のぞみ301号はのぞみ1号(東京6:00→博多10:49)に統合し、500系で運転。新横浜、名古屋、京都、新大阪、岡山、広島、小倉に停車。
- 2001年9月30日:のぞみの定期運転を終了。
- 2012年3月16日:300系ラストラン。
・のぞみ329号
(東京9:47→新大阪12:23)
・のぞみ609号
(新大阪9:52→博多12:24)
※いずれも全車指定席で運転
300系新幹線が登場する作品
- 伝説の勇者ダ・ガーン:アースライナー
- 勇者特急マイトガイン:ガイン
- 勇者指令ダグオン:ダグターボ / ターボライナー
- 超特急ヒカリアン、電光超特急ヒカリアン:のぞみ(ヒカリアンのぞみ)
関連タグ
そのほかの300系
東急 300系電車
東急電鉄(東急、東京急行電鉄)が1999年より同社唯一の軌道線である世田谷線で運行している二車体連接電車。旧型車の置換えと世田谷線のバリアフリー化、冷房化を図っている。2両編成10本が在籍し、編成ごとに異なるカラーリングを纏っている。
東武 300・350系電車
(一番下)
東武鉄道の特急形車両で1991年に運行開始。同社の1800系を改造した車両で、300系(300型)は6両編成を、350系(350型)は4両編成を組む。「きりふり」「ゆのさと」「しもつけ」などで運用されていた。
名鉄 300系電車
名古屋鉄道(名鉄)が2002年から運用している通勤型車両で、同社初のステンレス車両。名鉄小牧線向けの4両編成で、名古屋市営地下鉄上飯田線乗り入れ用に使われている。
神戸電鉄 300系電車
神戸電鉄が1960年に一次車4両が、1962年から1964年迄に二次車6両の合計10両が製造された神戸電鉄初の高性能車両である。 グレー地に窓周りオレンジの塗装は本形式が最初であり、2両ユニットで運転されていた。 一次車4両は二代目京急600形や阪神3011形や西鉄1000形に似た前面非貫通二枚窓の湘南顔のセミクロスシート車で、二次車は貫通形オールロングシートであり、後の神鉄通勤車の雛形を作った。
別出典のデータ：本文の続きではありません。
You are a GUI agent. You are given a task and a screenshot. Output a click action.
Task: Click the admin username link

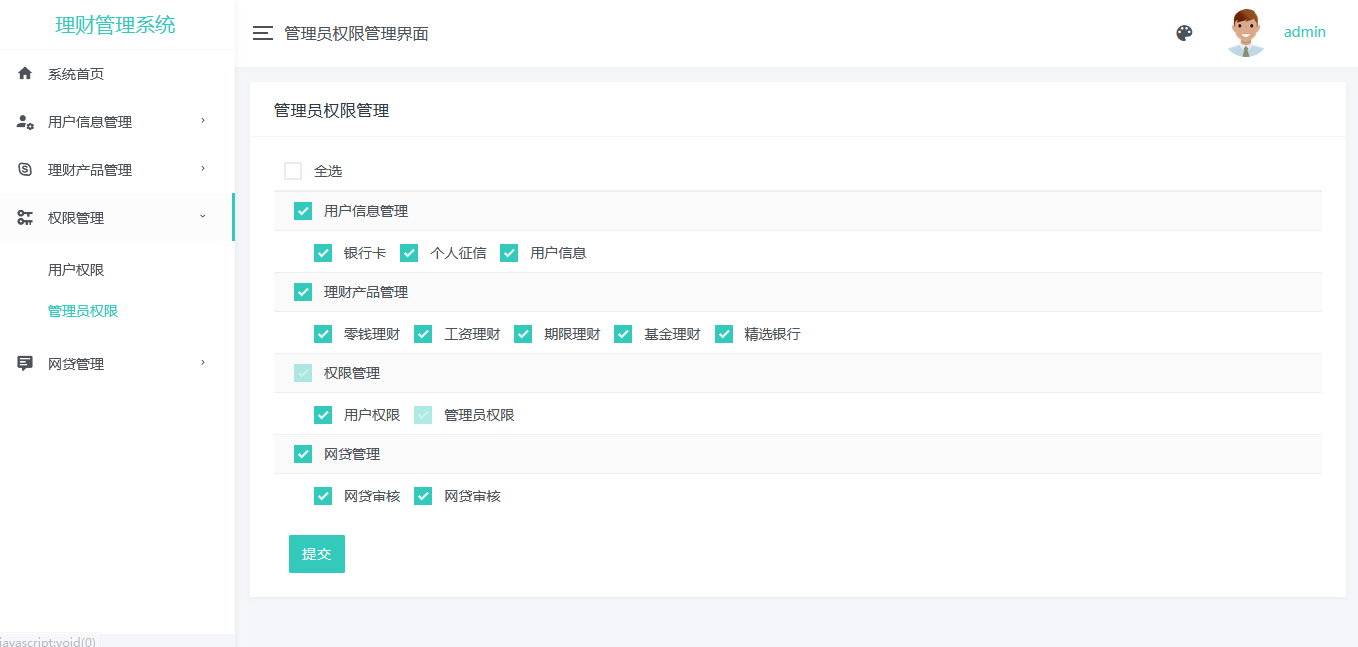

宅地増加に伴う旅客増加の為、一次車はオールロングシートへ改造後、後に3扉へ増設され、二次車を中間に組み込み2扉3扉混在の4両編成で運用され、余剰の2両は1000系列と混結した。
非冷房且つ老朽化の為、1994年に5000系に置き換わる形で全車引退したが、晩年は何と非冷房にも関わらず当時の三田発着特急にも用いられた。
クロスシートからロングシートへ変更された事に、神戸電鉄が観光路線から通勤路線へと変化する過程を見る様で興味深い車両だった。